Well, when Tom and me got to the edge of the hilltop we looked away
down into the village and could see three or four lights twinkling, where
there was sick folks, maybe; and the stars over us was sparkling ever so
fine; and down by the village was the river, a whole mile broad, and awful
still and grand. We went down the hill and found Jo Harper and Ben Rogers,
and two or three more of the boys, hid in the old tanyard. So we unhitched
a skiff and pulled down the river two mile and a half, to the big scar on
the hillside, and went ashore.
We went to a clump of bushes, and Tom made everybody swear to keep the
secret, and then showed them a hole in the hill, right in the thickest
part of the bushes. Then we lit the candles, and crawled in on our hands
and knees. We went about two hundred yards, and then the cave opened up.
Tom poked about amongst the passages, and pretty soon ducked under a wall
where you wouldn't a noticed that there was a hole. We went along a narrow
place and got into a kind of room, all damp and sweaty and cold, and there
we stopped. Tom says:
"Now, we'll start this band of robbers and call it Tom Sawyer's Gang.
Everybody that wants to join has got to take an oath, and write his name
in blood."
Everybody was willing.

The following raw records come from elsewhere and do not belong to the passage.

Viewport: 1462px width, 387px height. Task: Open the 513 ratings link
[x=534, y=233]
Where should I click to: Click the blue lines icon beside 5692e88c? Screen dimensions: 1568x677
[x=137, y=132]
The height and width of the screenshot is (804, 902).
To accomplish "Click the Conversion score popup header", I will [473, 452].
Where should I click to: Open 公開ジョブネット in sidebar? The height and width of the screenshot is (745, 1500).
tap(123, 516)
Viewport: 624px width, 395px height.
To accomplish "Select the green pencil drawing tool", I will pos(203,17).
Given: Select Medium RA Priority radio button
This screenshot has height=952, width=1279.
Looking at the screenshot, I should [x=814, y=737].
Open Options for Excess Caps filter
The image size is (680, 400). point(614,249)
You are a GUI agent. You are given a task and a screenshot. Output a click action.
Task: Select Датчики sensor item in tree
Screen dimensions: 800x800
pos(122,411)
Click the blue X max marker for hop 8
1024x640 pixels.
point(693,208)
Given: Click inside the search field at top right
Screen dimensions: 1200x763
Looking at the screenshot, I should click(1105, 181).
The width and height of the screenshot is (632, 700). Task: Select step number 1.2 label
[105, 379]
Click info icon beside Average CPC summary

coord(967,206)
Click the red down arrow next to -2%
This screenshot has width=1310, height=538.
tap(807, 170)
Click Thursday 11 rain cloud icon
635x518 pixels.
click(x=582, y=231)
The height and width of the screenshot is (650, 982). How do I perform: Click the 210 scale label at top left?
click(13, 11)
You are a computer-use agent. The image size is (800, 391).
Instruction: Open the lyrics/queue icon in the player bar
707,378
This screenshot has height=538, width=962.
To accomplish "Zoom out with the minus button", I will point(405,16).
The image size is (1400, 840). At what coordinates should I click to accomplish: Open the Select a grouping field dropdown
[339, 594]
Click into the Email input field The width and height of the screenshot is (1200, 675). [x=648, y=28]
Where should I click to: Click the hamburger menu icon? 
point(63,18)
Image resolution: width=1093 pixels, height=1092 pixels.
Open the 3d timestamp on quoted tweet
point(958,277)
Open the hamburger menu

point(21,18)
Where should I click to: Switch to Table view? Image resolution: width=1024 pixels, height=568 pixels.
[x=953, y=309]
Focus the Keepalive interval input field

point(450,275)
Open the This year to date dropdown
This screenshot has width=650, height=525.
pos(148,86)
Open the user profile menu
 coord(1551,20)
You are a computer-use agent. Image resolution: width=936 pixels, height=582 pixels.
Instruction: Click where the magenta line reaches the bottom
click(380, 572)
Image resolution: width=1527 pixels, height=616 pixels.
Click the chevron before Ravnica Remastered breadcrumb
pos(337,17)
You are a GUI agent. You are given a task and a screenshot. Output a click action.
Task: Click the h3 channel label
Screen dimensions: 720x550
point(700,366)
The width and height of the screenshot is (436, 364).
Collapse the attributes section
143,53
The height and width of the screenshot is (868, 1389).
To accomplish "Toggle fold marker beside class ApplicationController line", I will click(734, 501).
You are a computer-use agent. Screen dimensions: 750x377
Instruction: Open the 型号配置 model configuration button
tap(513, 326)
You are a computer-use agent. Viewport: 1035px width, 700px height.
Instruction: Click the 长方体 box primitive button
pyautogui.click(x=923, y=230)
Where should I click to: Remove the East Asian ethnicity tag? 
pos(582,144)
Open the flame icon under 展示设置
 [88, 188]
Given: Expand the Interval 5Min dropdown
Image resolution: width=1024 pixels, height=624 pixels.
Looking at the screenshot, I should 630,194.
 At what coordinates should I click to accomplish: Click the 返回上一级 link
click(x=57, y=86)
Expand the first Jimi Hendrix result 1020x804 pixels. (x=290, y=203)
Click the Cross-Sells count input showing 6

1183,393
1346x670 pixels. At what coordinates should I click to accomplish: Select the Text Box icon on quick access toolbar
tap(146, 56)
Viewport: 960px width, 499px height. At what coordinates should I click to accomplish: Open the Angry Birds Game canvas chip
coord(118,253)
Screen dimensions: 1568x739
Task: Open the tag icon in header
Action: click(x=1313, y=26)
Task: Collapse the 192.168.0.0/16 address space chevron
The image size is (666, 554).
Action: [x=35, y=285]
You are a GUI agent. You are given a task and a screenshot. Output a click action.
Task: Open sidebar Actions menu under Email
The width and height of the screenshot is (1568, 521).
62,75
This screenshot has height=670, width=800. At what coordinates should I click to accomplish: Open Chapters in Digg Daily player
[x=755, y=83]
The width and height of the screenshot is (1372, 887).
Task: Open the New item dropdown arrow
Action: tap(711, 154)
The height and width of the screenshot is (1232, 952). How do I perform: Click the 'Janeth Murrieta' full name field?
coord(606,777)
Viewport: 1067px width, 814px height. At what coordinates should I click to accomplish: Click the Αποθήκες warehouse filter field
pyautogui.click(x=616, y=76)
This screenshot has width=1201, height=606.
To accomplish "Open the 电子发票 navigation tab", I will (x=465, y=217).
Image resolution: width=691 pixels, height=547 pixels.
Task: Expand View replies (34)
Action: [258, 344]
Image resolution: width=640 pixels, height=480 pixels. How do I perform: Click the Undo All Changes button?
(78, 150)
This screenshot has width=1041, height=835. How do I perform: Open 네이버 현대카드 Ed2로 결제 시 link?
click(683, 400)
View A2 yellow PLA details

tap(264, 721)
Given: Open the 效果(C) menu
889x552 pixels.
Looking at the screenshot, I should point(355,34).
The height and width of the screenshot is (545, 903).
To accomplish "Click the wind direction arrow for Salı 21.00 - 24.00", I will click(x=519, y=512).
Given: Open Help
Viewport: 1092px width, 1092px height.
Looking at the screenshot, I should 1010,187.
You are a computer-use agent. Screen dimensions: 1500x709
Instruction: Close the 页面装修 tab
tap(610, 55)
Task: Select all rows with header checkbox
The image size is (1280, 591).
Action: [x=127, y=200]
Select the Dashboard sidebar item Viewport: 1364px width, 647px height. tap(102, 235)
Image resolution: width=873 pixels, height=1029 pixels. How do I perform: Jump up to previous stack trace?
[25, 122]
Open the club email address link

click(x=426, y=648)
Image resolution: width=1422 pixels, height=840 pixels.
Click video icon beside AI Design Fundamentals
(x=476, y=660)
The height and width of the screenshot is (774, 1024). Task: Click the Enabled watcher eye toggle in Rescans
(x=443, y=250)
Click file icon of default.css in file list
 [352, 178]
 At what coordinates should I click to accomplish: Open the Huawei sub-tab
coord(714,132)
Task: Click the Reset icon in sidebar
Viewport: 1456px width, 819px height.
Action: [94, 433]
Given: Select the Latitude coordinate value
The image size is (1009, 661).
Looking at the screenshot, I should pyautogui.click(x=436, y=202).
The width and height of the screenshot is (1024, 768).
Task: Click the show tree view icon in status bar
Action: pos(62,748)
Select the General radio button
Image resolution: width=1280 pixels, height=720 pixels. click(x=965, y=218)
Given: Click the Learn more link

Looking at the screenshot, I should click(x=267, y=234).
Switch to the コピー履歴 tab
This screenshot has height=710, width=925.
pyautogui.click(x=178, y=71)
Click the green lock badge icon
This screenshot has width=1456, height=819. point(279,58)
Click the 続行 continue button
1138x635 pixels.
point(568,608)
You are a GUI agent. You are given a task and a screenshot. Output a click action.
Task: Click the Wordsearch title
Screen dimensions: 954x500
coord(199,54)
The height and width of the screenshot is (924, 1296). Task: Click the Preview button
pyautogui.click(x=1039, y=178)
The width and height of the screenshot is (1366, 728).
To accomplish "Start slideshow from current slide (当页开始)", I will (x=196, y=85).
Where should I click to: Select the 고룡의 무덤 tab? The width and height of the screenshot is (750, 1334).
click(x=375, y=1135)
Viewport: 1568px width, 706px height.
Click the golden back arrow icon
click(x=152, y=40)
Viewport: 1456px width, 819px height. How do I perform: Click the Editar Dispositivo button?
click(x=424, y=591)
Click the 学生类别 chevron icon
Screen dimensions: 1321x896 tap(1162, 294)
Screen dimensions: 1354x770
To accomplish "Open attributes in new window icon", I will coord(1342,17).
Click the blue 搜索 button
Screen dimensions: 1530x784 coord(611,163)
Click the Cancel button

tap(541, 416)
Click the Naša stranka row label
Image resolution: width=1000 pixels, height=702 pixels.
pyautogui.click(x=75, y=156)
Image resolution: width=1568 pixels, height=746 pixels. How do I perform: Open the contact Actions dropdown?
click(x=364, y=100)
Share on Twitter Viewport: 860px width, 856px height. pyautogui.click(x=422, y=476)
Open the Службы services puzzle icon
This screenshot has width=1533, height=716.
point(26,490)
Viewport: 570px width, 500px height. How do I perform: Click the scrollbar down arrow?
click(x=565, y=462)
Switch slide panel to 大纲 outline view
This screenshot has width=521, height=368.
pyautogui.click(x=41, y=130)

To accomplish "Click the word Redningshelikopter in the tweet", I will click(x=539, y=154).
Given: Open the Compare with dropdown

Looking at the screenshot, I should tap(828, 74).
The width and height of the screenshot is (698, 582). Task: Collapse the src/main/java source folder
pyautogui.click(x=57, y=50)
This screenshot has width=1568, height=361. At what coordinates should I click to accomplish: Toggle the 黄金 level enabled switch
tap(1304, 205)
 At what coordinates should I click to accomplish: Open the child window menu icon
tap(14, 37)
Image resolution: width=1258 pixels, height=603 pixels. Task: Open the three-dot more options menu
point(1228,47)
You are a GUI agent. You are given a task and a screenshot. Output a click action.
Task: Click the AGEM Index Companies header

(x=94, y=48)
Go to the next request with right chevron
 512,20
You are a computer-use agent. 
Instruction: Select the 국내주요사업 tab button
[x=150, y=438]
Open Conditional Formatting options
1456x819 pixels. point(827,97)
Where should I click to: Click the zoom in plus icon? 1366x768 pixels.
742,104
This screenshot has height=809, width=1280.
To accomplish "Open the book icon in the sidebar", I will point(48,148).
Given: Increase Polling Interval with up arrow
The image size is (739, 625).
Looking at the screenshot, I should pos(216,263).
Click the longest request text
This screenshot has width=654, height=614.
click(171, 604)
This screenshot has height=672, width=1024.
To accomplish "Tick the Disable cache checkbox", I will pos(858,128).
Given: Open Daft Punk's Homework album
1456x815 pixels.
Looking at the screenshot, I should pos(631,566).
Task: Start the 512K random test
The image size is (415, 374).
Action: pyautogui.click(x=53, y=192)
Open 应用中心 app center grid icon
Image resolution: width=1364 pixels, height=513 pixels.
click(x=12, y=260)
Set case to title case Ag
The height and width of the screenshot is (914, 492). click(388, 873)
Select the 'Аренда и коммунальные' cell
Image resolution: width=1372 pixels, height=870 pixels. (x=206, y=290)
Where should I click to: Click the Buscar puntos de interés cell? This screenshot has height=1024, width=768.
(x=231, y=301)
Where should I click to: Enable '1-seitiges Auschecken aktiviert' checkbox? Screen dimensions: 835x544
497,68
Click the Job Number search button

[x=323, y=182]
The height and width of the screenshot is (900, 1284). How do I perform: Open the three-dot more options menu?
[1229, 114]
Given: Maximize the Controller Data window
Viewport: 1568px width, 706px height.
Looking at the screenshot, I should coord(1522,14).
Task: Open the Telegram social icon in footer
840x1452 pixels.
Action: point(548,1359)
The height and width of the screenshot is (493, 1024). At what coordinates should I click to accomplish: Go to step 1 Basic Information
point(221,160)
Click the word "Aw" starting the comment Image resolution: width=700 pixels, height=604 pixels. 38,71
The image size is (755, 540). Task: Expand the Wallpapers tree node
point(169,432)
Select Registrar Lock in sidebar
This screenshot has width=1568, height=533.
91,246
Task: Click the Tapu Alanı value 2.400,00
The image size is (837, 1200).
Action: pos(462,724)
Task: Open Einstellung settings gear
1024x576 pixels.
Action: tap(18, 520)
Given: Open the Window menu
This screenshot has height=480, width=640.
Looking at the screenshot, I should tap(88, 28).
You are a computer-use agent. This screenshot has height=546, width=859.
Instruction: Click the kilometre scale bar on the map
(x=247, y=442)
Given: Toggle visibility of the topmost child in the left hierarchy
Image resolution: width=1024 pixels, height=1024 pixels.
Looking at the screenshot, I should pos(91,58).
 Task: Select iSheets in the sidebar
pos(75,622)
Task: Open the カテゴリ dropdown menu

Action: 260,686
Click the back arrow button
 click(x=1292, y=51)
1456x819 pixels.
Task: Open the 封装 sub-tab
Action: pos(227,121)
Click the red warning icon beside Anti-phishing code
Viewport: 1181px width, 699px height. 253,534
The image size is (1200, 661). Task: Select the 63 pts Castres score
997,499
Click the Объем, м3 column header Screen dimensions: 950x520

So Tom got out a sheet of paper that he had
wrote the oath on, and read it. It swore every boy to stick to the band,
and never tell any of the secrets; and if anybody done anything to any boy
in the band, whichever boy was ordered to kill that person and his family
must do it, and he mustn't eat and he mustn't sleep till he had killed
them and hacked a cross in their breasts, which was the sign of the band.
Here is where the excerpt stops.